Questo ha avuto due risultati per certi versi opposti, ma ugualmente dannosi: da un lato si sottovaluta l’importanza della prevenzione, un problema che secondo molti riguarda soprattutto le persone più giovani, che non hanno vissuto negli anni Ottanta e Novanta; dall’altro si continua a pensare all’HIV negli stessi termini di quegli anni. Cioè come a qualcosa di spaventoso, o che riguarda solo certi tipi di persone, come quelle omosessuali, o che fanno uso di droghe per via iniettiva, oppure che adottano non meglio definiti comportamenti “promiscui”.
La disinformazione riguarda anche gli stessi medici, contrariamente a quanto si potrebbe pensare: un’opinione trasversalmente condivisa è che i medici non specialisti tendano a non essere adeguatamente aggiornati su cosa significhi oggi avere l’HIV, con conseguenze tangibili e molto concrete.
«Succede ancora che le persone che hanno l’HIV vengano lasciate come ultime della giornata nelle sale operatorie: era una misura di sicurezza presa negli anni Ottanta, per evitare di esporre i pazienti a un eventuale contagio dopo aver operato una persona con l’HIV (per quanto la sala venisse comunque sempre sterilizzata): succede ancora, ma con gli strumenti e le conoscenze di oggi è una pratica insensata, che costringe solo le persone con l’HIV ad aspettare sistematicamente più delle altre», dice l’infettivologo Rossotti del Niguarda.

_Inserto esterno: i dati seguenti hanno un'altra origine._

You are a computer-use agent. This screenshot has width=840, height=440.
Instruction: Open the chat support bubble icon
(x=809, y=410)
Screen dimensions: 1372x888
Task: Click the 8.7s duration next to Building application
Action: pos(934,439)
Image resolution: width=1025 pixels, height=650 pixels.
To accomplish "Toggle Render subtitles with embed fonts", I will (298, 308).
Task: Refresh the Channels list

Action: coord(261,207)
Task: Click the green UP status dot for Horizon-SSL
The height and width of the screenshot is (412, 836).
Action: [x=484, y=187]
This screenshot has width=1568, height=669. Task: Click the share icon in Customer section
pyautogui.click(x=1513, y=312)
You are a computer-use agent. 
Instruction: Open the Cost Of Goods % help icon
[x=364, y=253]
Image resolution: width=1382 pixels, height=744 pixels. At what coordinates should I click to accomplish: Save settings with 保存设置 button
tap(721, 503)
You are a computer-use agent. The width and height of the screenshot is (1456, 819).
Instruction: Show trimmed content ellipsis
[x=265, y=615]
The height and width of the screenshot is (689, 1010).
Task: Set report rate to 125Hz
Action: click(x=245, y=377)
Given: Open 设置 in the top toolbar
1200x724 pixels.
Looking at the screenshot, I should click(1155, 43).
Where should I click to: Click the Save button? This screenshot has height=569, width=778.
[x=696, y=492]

Un altro medico infettivologo dice che nei reparti di ginecologia capita ancora di sentirsi chiedere se le pazienti con l’HIV vadano isolate o meno, quando si sa che oggi le persone in terapia da almeno 6 mesi non sono contagiose. Oppure succede che i pazienti e le pazienti vengano sottoposte a profilassi rese obsolete e superflue dalla non rilevabilità (e dunque non trasmissibilità) del virus per chi assume terapie antiretrovirali.
Oggi l’HIV è anche attivismo, e tante altre cose
Tra le persone che oggi vivono con l’HIV c’è molta consapevolezza della storia e della dimensione sociale di questo virus, legata alle discriminazioni che hanno colpito soprattutto alcune categorie di persone, tra cui quelle appartenenti al mondo LGBT+. A suo tempo c’erano giornali che chiamavano l’HIV il «cancro dei gay»: era una comunicazione che tendeva a incriminare categorie di persone, anziché informare sui comportamenti a rischio.
Oggi tutto questo fa sì che le persone LGBT+ siano tendenzialmente più informate di quelle eterosessuali: V., che è bisessuale, dice: «È come se fossi a cavallo di due mondi: quello queer [termine con cui si indica l’insieme degli orientamenti sessuali e delle identità di genere considerate non conformi] di norma è molto più informato». È un’opinione condivisa anche da una donna eterosessuale di 54 anni, che ha scoperto di avere l’HIV sette anni fa: «Le persone eterosessuali tendono a essere le meno informate sull’HIV: io stessa quando ho scoperto di averlo non riuscivo a spiegarmi come fosse possibile», dice.
Oggi ci sono numerose associazioni che fanno un quotidiano lavoro sulla visibilità delle persone con l’HIV e sul contrasto dello stigma: oltre a quelle citate in questo articolo – Milano Check Point e Plus – ce ne sono tante altre, come ad esempio LILA (Lega Italiana per la Lotta contro l’Aids), Conigli Bianchi o The Well Project, associazione internazionale e dedicata alle donne.
Per alcune persone ascoltate per questo articolo, scoprire di avere l’HIV ha coinciso con l’inizio di un percorso di attivismo. Per altre ha significato «instaurare un rapporto diverso con la propria fragilità, accettandola», dice Filippo Gafaro Barrera. Oppure col proprio tempo: «Ogni tanto penso che se fossi nato vent’anni prima, ora sarei morto, e mi passa qualunque fantasia nostalgica di come sarebbe stato vivere, chessò, negli anni ’60», dice V.